*Collected data*
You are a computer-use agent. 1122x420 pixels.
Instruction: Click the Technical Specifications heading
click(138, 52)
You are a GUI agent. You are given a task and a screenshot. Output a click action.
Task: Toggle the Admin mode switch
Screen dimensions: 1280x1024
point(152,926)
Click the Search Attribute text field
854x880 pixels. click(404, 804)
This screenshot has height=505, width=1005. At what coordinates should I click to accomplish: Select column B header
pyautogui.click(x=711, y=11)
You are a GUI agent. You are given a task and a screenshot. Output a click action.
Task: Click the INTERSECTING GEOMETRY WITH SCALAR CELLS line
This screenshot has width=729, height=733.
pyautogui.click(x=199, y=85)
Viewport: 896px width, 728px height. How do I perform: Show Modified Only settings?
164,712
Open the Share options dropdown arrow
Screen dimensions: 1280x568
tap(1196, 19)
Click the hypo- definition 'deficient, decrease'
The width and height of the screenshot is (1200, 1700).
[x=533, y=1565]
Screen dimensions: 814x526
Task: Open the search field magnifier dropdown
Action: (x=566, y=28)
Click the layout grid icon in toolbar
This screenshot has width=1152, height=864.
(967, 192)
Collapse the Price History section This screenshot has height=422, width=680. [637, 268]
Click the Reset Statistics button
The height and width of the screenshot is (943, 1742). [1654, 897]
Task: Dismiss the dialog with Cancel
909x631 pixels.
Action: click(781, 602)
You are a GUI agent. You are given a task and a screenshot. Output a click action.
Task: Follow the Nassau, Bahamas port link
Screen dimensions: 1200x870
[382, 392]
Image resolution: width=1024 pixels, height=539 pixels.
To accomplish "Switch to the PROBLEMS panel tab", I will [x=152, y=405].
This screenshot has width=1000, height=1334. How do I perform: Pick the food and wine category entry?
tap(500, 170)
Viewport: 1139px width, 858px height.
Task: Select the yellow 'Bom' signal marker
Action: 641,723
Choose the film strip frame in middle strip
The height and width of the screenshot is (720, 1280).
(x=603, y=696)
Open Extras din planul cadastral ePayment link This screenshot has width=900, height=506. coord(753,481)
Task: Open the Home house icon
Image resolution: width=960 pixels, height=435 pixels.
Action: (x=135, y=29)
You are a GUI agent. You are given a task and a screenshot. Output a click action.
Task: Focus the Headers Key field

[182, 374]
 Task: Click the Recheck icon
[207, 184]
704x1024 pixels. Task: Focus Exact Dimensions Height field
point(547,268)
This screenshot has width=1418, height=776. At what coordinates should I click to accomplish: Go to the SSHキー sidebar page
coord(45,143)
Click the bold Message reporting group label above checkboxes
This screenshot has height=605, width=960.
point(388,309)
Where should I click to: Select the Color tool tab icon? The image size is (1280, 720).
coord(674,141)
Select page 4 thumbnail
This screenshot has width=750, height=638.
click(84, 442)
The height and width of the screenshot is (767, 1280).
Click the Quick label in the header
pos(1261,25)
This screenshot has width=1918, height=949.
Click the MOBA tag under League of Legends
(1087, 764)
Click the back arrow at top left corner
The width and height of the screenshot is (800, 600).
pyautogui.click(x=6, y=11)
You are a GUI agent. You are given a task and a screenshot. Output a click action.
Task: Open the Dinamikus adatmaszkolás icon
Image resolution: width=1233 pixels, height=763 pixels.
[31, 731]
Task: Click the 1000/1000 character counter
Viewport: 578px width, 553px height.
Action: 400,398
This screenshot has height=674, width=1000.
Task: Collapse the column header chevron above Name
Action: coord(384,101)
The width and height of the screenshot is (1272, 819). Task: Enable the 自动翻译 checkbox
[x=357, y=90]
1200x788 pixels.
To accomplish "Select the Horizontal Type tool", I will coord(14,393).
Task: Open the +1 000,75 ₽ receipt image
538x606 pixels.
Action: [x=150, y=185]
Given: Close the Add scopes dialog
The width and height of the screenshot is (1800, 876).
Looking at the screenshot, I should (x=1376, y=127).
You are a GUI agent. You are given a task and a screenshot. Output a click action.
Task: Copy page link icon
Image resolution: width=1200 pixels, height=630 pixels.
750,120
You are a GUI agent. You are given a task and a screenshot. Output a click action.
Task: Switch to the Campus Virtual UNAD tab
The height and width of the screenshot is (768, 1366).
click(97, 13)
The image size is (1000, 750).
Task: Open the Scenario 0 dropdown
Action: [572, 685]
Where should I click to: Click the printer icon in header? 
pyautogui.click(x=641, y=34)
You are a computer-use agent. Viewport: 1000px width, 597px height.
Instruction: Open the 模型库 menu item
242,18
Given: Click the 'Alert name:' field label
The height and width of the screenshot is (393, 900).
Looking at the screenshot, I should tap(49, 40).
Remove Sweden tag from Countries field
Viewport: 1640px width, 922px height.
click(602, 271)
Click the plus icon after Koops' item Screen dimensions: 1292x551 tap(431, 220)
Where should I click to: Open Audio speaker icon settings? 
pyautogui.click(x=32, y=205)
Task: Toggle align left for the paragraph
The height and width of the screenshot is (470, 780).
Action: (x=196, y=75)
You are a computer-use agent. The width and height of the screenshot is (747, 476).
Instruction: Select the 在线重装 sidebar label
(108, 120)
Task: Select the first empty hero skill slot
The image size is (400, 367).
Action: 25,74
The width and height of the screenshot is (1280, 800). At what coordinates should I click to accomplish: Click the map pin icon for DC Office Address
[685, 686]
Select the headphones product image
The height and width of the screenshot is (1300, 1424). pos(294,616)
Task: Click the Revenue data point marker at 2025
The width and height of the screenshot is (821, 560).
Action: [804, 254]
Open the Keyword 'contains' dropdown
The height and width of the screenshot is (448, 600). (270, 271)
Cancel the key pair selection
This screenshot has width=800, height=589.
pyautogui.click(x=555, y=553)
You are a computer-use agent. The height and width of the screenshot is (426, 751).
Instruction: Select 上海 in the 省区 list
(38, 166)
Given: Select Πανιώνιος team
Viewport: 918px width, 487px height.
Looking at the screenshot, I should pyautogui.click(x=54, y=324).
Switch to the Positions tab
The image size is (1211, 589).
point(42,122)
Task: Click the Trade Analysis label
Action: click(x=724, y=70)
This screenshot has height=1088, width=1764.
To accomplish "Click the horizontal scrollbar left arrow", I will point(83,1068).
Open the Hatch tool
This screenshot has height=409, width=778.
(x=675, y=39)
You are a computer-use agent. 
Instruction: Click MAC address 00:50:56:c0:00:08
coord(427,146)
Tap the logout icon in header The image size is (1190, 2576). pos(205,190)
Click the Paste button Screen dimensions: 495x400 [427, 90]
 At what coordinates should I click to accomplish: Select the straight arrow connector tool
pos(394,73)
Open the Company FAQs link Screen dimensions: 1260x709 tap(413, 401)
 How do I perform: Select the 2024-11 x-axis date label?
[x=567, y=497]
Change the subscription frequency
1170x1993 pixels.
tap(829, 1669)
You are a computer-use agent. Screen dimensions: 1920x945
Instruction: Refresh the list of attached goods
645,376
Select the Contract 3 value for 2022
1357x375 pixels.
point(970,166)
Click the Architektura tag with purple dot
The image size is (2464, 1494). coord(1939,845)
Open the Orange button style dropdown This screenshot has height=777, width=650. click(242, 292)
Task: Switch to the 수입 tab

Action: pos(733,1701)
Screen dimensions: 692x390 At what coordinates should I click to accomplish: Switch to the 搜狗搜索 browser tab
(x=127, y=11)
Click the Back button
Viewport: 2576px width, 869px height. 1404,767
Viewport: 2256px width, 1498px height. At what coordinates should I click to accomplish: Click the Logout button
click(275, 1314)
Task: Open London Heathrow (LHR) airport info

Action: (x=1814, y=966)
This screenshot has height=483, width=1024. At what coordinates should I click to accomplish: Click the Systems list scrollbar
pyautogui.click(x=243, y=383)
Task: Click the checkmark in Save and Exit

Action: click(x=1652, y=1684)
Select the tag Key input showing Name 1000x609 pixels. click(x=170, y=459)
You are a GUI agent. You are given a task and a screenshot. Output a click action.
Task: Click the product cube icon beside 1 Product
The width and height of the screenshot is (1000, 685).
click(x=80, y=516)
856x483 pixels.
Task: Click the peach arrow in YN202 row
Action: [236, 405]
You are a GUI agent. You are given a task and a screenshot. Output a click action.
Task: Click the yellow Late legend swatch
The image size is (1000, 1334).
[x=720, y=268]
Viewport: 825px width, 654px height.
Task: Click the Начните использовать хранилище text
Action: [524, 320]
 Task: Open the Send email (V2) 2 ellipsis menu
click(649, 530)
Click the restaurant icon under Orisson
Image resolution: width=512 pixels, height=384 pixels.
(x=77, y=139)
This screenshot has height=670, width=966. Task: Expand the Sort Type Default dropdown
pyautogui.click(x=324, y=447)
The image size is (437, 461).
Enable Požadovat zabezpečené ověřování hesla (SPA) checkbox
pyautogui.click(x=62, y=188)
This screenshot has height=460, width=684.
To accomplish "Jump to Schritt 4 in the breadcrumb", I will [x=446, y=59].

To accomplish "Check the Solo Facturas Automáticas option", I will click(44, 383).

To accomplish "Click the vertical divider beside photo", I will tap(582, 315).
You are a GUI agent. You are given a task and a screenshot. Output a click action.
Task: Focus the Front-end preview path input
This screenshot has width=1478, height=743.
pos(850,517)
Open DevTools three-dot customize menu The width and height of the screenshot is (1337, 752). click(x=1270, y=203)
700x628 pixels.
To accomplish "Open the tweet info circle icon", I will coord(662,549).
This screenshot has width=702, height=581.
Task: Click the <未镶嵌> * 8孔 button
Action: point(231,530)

*Task item*
After locating the line with "The image size is (1000, 1334)." above, return that line and every later line through the one with "Click the restaurant icon under Orisson", word for word and with nothing else.

*Exercise result*
The image size is (1000, 1334).
[x=720, y=268]
Viewport: 825px width, 654px height.
Task: Click the Начните использовать хранилище text
Action: [524, 320]
 Task: Open the Send email (V2) 2 ellipsis menu
click(649, 530)
Click the restaurant icon under Orisson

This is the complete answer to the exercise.